Полиполитика (poly-politics) – это множественная политика, которая противопоставляет государственной власти то, что традиционно считается не-политикой: воздействие музыки, слова, разума, вдохновения, чисел, научных открытий, технических изобретений. Причем физика, философия, поэзия, живопись наиболее политичны не тогда, когда напрямую выражают какие-то политические взгляды, продвигают определенные партии, движения. В этом случае они становятся инструментами политики – хорошей или плохой. Свое наибольшее воздействие на общество эти культурные формы полиполитики оказывают именно тогда, когда становятся аполитичными в традиционном смысле, т. е. вместо посредственной, подчиненной политической роли берут на себя миссию «чистой», неангажированной музыки или философии и властвуют над людьми независимо от их политических пристрастий. Древнейшие формы полиполитики – это пифагореизм в Греции и конфуцианство в Китае. Это воздействие на общество иными средствами, чем политика: осуществление властных полномочий слова, числа, поэзии, мудрости.

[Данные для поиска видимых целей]
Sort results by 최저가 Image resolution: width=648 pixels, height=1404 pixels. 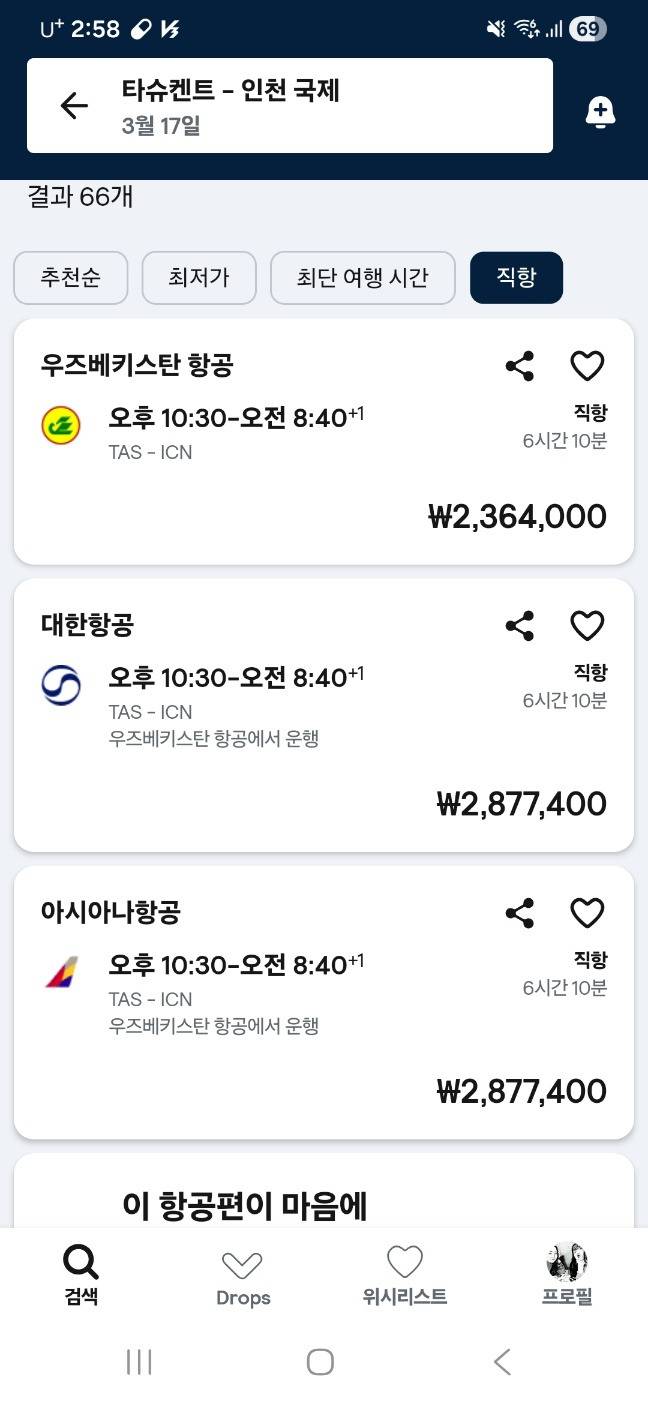(x=199, y=277)
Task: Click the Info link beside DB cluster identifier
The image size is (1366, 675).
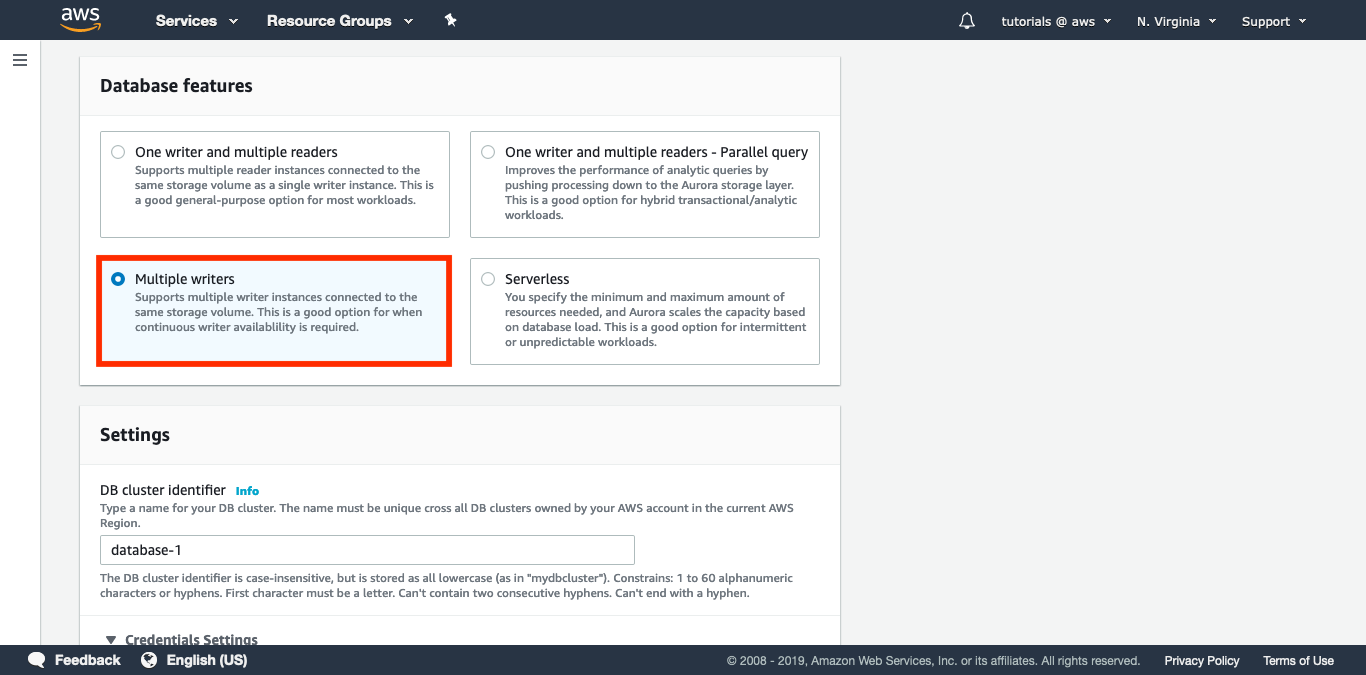Action: (247, 490)
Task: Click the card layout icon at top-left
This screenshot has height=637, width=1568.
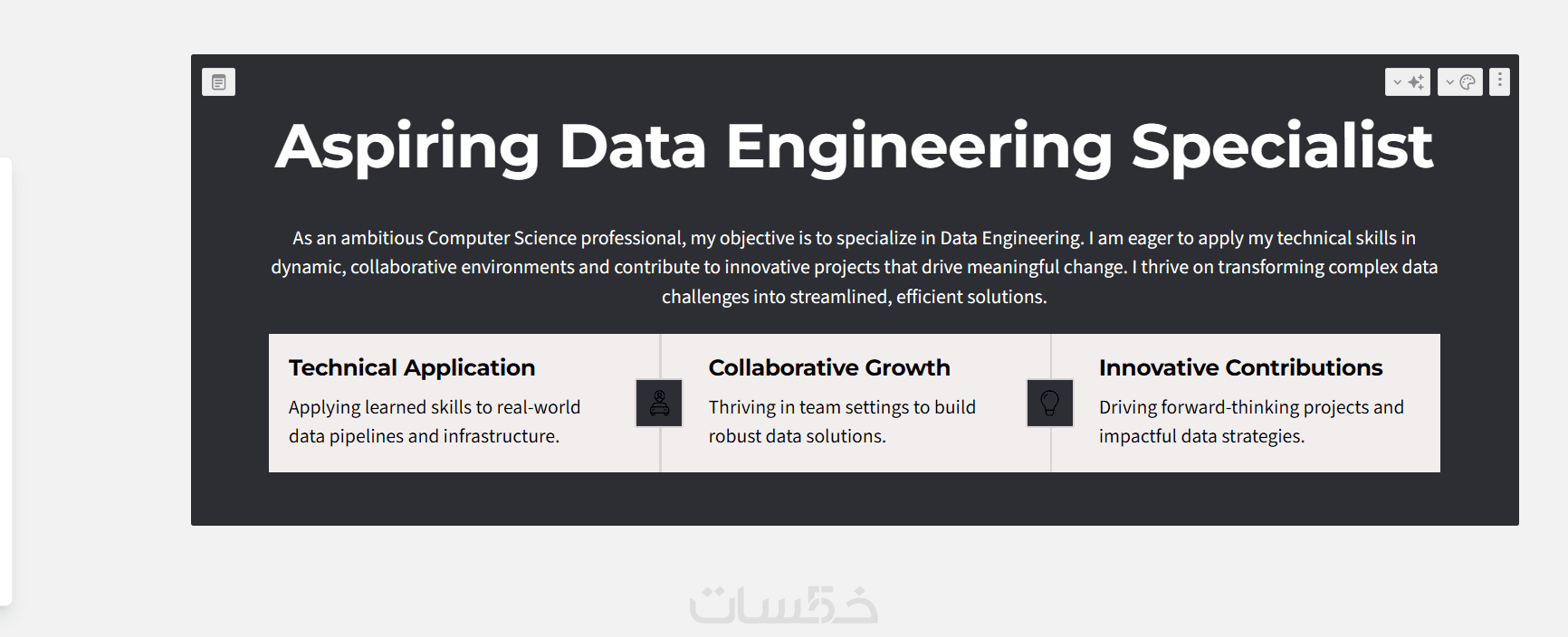Action: [218, 82]
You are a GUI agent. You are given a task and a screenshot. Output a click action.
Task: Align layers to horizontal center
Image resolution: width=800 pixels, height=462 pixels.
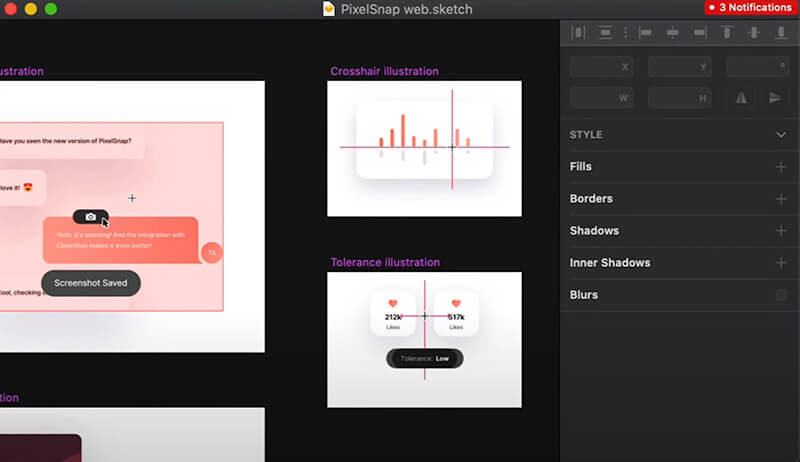pos(673,32)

▶ [Условие задания]
Продолжите текст о полиполитике, начав сразу после его последнего предложения.

▶ [Результат]
 

Критическая универсальность

В защиту универсальности

Транскультура возвращает нас к давно казалось бы похороненной идее универсального. Постмодернистская критика универсальности обычно развивала тезисы Франкфуртской школы о том, что Освенцим и Колыма исторически вытекают из рационалистического, механистического духа Просвещения. Но если универсальное – разум, истина, знание – было главной идеей Просвещения, то никак нельзя вменять в вину Просвещению ужасы тоталитаризма, построенного, напротив, на идеях классового или расового превосходства. Именно универсальное и стало первой жертвой тоталитаризма в войне «пролетариата» против надклассовой, «буржуазной» морали и в войне нацизма против космополитической «еврейской» культуры. Универсальное никак нельзя отождествлять с рационалистическим, особенно когда рациональные механизмы используются для господства одной расы или одного класса над всем человечеством.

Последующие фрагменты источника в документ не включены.